[Lines of data]
-- begin --
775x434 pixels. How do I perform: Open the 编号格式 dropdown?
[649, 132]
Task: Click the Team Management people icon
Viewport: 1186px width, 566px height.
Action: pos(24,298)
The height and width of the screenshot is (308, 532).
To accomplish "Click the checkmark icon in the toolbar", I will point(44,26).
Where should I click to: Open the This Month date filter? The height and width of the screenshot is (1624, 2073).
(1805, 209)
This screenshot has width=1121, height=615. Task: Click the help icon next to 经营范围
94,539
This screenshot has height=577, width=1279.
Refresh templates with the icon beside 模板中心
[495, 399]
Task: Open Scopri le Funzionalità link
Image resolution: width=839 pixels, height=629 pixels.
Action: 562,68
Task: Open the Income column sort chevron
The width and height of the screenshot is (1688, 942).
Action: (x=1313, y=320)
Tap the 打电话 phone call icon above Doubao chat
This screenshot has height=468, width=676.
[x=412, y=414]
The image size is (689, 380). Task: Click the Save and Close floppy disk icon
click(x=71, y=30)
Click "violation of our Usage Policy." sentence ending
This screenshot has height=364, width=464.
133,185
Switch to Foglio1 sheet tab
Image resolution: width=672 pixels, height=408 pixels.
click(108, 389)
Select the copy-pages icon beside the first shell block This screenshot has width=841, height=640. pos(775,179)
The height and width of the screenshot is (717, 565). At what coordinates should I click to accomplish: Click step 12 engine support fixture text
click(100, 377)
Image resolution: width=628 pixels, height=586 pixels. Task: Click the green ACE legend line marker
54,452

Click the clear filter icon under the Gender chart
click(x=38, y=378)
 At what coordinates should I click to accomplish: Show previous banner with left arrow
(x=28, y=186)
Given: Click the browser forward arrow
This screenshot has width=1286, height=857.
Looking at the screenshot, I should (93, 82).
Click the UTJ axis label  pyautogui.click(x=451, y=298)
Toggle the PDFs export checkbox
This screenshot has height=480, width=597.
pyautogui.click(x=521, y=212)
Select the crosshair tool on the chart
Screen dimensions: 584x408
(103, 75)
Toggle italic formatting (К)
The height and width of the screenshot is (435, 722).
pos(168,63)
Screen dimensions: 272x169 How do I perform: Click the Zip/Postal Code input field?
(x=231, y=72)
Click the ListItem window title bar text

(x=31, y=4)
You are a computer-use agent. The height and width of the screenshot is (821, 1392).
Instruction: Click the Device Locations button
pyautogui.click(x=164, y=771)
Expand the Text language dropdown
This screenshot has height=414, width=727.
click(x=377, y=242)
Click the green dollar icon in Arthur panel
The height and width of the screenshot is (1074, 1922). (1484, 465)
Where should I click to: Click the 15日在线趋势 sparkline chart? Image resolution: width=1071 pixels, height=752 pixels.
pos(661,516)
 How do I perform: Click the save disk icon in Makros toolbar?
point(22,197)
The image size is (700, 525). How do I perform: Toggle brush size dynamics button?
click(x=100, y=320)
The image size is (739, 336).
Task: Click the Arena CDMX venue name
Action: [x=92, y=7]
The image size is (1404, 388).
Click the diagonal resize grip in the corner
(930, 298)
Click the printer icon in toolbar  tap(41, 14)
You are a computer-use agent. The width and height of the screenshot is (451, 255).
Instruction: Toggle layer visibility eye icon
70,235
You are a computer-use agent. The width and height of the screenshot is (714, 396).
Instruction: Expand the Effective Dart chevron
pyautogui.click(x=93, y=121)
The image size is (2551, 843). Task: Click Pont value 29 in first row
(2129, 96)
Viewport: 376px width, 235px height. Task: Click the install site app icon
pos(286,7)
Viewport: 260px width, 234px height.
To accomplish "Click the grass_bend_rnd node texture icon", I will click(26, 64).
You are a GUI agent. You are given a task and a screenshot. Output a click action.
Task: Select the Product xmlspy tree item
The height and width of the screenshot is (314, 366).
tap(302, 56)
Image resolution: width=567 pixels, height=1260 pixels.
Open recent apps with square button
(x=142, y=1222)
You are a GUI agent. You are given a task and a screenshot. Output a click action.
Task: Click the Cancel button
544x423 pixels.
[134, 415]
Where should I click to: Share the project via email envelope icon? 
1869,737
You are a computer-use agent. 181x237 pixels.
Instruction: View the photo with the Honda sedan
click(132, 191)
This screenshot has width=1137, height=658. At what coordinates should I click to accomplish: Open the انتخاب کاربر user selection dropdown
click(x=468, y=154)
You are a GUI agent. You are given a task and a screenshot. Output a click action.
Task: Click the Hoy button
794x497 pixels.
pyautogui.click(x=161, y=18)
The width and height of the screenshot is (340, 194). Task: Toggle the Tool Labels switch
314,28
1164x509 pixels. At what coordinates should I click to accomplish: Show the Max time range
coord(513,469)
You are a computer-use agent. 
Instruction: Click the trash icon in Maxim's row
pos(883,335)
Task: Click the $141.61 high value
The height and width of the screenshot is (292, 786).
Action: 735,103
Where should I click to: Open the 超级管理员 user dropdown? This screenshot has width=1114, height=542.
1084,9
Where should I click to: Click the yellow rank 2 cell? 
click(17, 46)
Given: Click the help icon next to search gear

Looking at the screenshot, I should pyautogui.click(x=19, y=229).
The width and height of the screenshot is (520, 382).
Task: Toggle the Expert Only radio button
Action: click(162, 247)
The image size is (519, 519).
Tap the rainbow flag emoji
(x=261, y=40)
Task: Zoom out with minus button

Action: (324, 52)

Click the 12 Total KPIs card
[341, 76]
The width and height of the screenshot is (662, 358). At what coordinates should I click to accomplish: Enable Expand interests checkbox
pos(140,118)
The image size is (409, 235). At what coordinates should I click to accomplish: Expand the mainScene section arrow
-- end --
[To do] Quote the lines from the one containing "1164x509 pixels. At" through the end of the records, both ends included.

[Final result]
1164x509 pixels. At what coordinates should I click to accomplish: Show the Max time range
coord(513,469)
You are a computer-use agent. 
Instruction: Click the trash icon in Maxim's row
pos(883,335)
Task: Click the $141.61 high value
The height and width of the screenshot is (292, 786).
Action: 735,103
Where should I click to: Open the 超级管理员 user dropdown? This screenshot has width=1114, height=542.
1084,9
Where should I click to: Click the yellow rank 2 cell? 
click(17, 46)
Given: Click the help icon next to search gear

Looking at the screenshot, I should pyautogui.click(x=19, y=229).
The width and height of the screenshot is (520, 382).
Task: Toggle the Expert Only radio button
Action: click(162, 247)
The image size is (519, 519).
Tap the rainbow flag emoji
(x=261, y=40)
Task: Zoom out with minus button

Action: (324, 52)

Click the 12 Total KPIs card
[341, 76]
The width and height of the screenshot is (662, 358). At what coordinates should I click to accomplish: Enable Expand interests checkbox
pos(140,118)
The image size is (409, 235). At what coordinates should I click to accomplish: Expand the mainScene section arrow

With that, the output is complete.